EXERCISE ▸ Repeat exactly the opening lines of the records, ending with the line that contains "Task: Open the Hybrid Bikes (50) image".

[Stored data entries]
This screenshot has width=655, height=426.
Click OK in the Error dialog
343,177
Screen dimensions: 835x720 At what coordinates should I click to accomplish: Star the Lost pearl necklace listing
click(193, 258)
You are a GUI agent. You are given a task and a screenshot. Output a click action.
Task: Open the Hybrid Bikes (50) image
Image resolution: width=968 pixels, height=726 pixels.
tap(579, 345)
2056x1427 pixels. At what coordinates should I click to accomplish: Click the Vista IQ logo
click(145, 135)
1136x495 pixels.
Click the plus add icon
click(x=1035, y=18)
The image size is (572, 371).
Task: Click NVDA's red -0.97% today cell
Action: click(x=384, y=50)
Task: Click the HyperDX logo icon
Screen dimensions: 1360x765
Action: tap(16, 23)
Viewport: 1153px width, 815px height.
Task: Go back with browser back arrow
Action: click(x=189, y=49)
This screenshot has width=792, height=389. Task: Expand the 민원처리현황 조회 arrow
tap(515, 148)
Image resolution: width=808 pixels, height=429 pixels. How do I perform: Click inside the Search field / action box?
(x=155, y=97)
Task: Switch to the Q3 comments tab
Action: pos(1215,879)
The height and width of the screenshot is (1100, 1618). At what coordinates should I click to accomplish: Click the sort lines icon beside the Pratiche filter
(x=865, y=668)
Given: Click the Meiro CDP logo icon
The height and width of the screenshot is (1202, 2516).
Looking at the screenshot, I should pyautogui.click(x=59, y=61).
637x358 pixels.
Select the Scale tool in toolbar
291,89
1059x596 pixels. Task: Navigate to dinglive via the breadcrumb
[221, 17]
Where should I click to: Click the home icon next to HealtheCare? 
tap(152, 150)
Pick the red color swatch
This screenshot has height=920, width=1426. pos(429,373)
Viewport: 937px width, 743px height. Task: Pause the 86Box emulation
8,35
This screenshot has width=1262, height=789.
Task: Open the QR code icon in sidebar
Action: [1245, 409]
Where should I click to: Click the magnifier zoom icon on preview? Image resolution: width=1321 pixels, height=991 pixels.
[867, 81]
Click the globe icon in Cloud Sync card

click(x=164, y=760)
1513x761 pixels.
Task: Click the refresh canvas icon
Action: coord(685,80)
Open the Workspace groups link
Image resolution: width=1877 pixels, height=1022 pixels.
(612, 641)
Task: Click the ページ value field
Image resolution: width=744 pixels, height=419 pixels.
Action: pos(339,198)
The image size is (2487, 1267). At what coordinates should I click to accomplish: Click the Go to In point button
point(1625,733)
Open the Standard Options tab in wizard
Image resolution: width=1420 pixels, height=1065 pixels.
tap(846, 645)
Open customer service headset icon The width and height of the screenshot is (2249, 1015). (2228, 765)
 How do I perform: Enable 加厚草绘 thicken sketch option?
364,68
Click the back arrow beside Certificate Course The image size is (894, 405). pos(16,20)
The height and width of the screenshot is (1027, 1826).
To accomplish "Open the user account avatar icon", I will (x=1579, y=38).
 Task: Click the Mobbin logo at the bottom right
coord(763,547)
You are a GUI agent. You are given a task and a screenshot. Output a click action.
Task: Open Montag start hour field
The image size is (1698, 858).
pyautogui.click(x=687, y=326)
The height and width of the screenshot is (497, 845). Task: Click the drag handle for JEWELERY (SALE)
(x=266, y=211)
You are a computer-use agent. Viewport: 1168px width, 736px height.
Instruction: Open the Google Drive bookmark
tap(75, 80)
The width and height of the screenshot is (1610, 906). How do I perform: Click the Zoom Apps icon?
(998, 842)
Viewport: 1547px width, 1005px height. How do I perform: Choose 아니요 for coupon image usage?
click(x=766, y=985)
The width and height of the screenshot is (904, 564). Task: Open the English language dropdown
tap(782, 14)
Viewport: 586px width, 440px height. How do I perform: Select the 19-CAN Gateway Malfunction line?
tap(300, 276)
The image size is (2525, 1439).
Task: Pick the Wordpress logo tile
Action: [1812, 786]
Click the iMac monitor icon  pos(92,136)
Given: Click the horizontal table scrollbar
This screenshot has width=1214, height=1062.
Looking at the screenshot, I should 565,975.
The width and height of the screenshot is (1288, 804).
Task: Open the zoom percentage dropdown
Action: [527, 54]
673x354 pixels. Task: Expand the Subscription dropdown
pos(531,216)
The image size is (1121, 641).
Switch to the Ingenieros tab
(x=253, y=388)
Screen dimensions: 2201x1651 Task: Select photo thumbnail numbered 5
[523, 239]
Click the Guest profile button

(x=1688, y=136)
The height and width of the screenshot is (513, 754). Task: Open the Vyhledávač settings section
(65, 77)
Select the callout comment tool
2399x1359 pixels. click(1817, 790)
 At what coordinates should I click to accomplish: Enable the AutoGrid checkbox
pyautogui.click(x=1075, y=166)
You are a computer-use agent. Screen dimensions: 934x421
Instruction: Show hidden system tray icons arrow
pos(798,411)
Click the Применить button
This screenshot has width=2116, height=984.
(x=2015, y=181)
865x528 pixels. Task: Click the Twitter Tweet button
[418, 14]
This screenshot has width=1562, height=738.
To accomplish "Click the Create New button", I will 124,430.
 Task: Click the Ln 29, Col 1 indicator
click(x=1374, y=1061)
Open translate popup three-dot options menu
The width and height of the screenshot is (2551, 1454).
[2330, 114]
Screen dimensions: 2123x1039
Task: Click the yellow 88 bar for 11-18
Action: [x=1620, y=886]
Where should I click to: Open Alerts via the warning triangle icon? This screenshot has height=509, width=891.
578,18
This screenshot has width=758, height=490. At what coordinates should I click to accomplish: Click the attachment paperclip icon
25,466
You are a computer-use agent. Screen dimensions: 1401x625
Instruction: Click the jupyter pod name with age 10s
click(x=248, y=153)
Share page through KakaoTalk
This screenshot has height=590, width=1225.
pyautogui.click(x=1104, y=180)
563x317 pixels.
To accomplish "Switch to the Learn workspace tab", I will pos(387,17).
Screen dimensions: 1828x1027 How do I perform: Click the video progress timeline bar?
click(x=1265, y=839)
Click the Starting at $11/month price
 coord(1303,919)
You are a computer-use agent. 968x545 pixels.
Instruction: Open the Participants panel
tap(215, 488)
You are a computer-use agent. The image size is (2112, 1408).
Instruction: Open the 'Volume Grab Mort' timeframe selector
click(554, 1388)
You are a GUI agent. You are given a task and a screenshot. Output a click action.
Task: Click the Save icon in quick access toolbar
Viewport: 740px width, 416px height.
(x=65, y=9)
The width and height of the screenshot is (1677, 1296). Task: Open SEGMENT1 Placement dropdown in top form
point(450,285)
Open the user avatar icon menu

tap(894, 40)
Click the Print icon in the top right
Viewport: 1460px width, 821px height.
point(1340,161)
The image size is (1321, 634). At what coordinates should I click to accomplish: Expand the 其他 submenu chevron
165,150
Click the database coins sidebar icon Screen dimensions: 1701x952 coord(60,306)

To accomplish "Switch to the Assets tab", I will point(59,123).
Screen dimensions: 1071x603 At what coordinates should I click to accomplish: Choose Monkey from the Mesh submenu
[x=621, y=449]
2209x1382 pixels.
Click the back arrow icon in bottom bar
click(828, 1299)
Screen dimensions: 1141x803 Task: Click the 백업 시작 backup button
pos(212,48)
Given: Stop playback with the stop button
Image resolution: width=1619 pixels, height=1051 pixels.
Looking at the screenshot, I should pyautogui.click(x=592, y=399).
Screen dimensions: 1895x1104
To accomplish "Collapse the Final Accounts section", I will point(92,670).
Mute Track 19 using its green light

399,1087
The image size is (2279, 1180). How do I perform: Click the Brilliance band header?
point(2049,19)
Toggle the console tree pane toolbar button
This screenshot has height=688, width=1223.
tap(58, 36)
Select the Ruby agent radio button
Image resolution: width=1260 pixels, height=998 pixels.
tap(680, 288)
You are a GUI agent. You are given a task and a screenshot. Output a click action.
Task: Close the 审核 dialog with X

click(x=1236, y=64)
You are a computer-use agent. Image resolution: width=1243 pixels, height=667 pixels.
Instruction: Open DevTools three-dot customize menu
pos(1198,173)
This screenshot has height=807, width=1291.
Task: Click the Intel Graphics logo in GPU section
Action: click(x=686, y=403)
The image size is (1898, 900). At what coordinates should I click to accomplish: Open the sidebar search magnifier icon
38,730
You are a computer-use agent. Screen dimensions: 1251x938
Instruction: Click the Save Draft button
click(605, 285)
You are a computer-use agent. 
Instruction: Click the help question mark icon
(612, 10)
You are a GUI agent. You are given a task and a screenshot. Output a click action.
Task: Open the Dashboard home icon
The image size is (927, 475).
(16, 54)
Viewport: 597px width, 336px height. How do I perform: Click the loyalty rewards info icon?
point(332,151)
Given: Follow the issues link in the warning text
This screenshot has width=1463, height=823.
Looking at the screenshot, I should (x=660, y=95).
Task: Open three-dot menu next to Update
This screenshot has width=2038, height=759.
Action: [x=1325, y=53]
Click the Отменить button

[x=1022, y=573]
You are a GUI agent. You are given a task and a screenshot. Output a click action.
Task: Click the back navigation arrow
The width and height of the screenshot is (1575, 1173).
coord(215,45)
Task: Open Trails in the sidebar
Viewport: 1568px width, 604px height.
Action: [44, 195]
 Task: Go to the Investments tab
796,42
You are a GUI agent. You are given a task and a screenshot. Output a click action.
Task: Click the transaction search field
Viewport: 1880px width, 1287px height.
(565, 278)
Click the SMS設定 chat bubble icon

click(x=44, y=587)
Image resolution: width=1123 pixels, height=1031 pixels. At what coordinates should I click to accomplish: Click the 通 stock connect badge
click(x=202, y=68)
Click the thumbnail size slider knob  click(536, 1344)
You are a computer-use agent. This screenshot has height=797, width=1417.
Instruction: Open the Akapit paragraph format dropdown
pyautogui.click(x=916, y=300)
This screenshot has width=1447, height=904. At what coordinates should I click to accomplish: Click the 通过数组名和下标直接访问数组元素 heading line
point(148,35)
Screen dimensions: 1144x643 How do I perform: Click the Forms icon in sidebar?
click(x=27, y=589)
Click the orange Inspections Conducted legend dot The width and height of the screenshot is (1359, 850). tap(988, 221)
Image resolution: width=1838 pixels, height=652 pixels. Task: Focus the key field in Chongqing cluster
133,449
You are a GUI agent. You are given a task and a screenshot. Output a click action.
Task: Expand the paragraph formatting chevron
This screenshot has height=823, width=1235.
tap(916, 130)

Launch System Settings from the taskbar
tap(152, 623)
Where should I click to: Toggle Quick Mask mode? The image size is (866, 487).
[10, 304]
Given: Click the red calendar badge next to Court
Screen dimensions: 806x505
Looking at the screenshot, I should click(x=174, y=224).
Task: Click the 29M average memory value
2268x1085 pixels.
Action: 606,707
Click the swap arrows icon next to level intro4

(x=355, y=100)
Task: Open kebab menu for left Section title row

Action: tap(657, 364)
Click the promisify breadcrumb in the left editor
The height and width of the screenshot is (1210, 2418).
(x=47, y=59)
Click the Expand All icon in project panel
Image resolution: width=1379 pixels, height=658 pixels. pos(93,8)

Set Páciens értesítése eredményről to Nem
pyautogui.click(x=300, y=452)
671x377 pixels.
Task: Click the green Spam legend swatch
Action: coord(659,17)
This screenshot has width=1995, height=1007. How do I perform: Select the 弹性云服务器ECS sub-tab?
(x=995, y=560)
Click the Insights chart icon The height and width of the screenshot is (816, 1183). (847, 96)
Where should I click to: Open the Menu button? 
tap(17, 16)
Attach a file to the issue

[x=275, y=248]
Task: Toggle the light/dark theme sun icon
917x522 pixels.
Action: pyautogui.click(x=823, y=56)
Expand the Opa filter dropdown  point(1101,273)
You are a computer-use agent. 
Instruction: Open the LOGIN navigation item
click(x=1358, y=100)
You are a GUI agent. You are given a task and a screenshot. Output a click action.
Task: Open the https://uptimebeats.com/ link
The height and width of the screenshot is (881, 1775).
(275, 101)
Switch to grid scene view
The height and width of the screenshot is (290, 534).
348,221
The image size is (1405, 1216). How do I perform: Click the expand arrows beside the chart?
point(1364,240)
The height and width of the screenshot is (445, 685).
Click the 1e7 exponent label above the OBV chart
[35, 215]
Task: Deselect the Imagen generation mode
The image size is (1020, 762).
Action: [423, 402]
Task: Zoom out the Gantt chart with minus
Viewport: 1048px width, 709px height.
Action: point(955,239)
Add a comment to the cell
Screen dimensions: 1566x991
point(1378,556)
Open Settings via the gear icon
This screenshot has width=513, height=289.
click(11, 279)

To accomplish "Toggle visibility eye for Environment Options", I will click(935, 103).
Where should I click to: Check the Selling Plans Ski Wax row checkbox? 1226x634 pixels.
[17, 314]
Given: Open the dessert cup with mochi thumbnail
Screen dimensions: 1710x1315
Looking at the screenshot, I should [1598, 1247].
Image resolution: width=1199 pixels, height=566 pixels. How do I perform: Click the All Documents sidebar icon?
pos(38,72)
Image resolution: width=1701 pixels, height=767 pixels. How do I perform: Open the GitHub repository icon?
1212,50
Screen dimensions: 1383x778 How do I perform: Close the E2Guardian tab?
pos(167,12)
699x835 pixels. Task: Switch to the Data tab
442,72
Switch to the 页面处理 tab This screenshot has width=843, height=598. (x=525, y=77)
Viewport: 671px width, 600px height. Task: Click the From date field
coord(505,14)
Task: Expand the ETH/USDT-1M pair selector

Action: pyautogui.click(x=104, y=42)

RESULT BELOW ▸
This screenshot has width=655, height=426.
Click OK in the Error dialog
343,177
Screen dimensions: 835x720 At what coordinates should I click to accomplish: Star the Lost pearl necklace listing
click(193, 258)
You are a GUI agent. You are given a task and a screenshot. Output a click action.
Task: Open the Hybrid Bikes (50) image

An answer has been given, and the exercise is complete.